DOCUMENT EXTRACT:
___
By The Same Token: Nasdaq, Kraken build tokenized stock rails

By The Same Token

The Situation

Nasdaq and Payward (Kraken’s parent) are building xStocks, an “equities transformation gateway” intended to move issuer-sponsored equity tokens between regulated capital markets infrastructure and permissionless blockchain networks in eligible jurisdictions (Markets Media, Reuters via Yahoo Finance, PYMNTS). Nasdaq’s framing is explicit: this is not another third-party “equity-like token”—it’s a framework that aims to preserve issuer control, existing share rights, and regulatory equivalence.

The delta versus what the market has mostly shipped so far: this is a market-operator-grade attempt to define the bridging layer between the CSD/broker-dealer world and open-chain transferability, rather than leaving equities tokenization to offshore wrappers and synthetic exposures. Timing-wise, Nasdaq flags an expected go-live in 1H next year (per reporting on the release).

The Mechanism

  • Gateway, not just an issuance tool: xStocks is positioned as a transformation layer—i.e., a controlled bridge that can translate “regulated equity” into “on-chain token” and back, without breaking the legal identity of the security.
___
ACTIONS TO TAKE:
1. In the tokenized-stock passage, what three things does Nasdaq say its framework aims to preserve?
2. According to the tokenized-stock passage, which company is Kraken's parent?
Work only from the tokenized-stock passage.

PROVIDED MATERIAL:
___
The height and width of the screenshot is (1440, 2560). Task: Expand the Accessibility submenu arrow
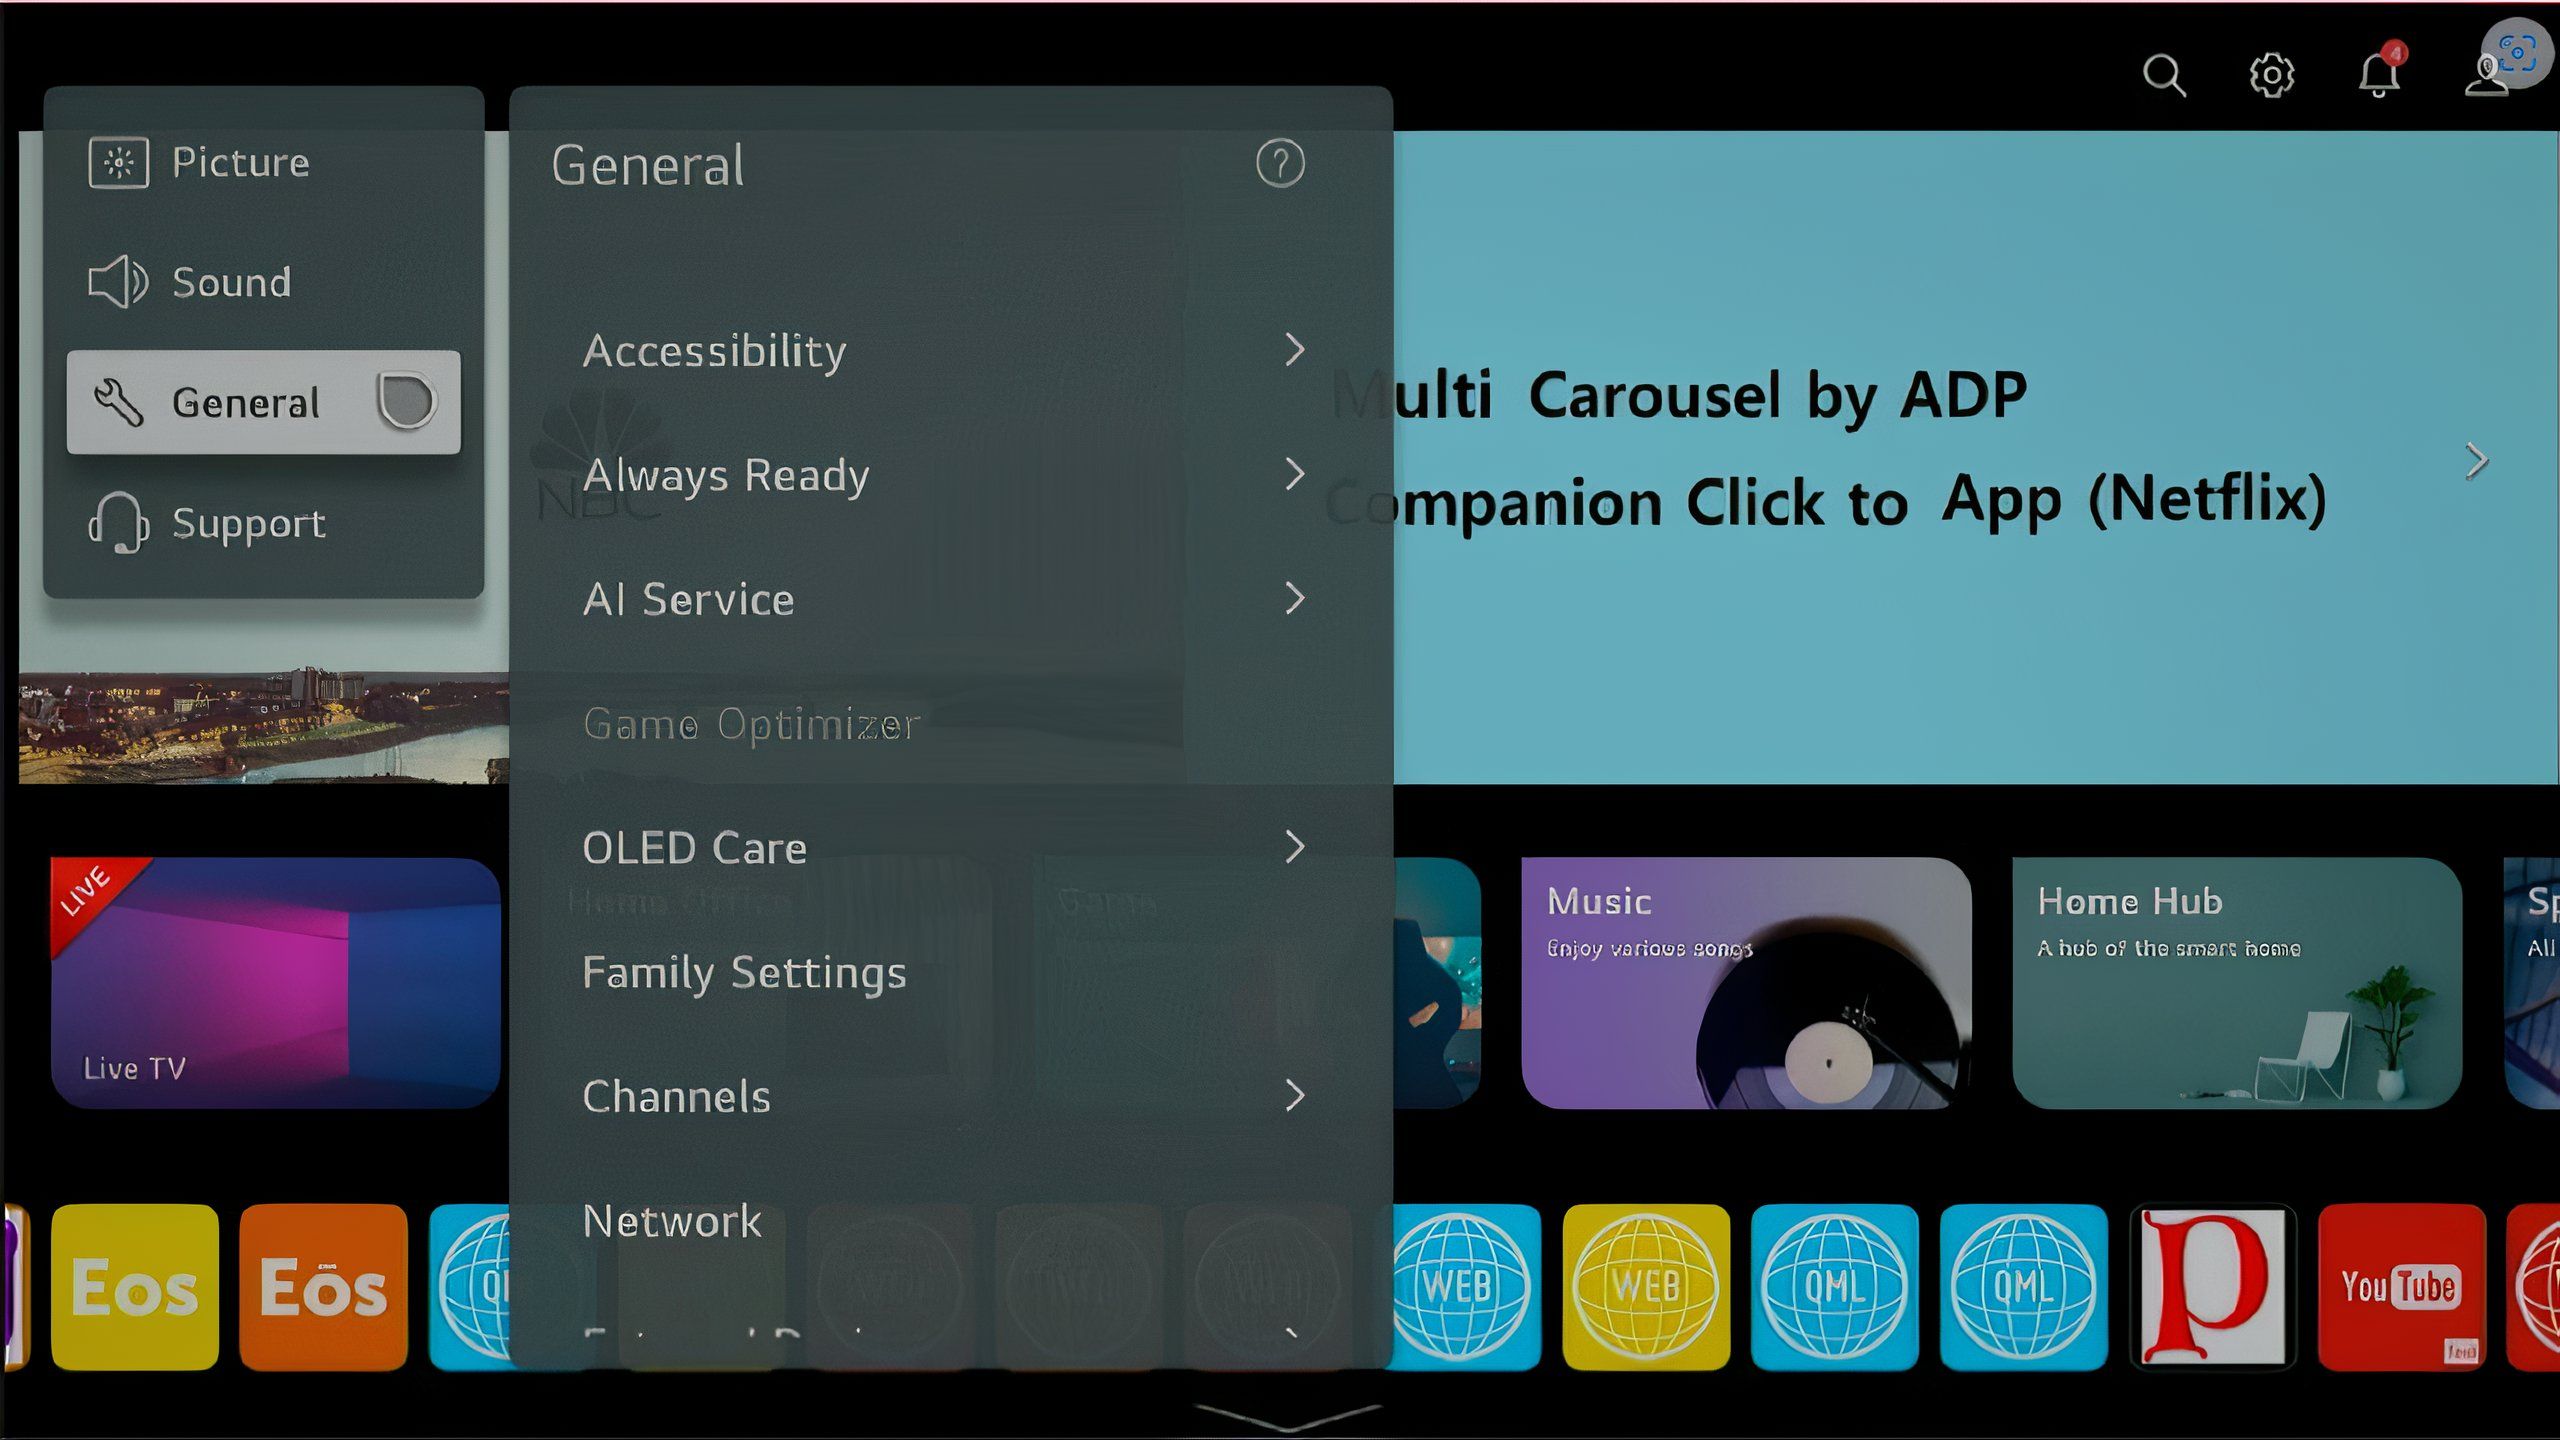click(x=1294, y=348)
___
THE RESULTS:
1. Issuer control, existing share rights, and regulatory equivalence.

2. Payward.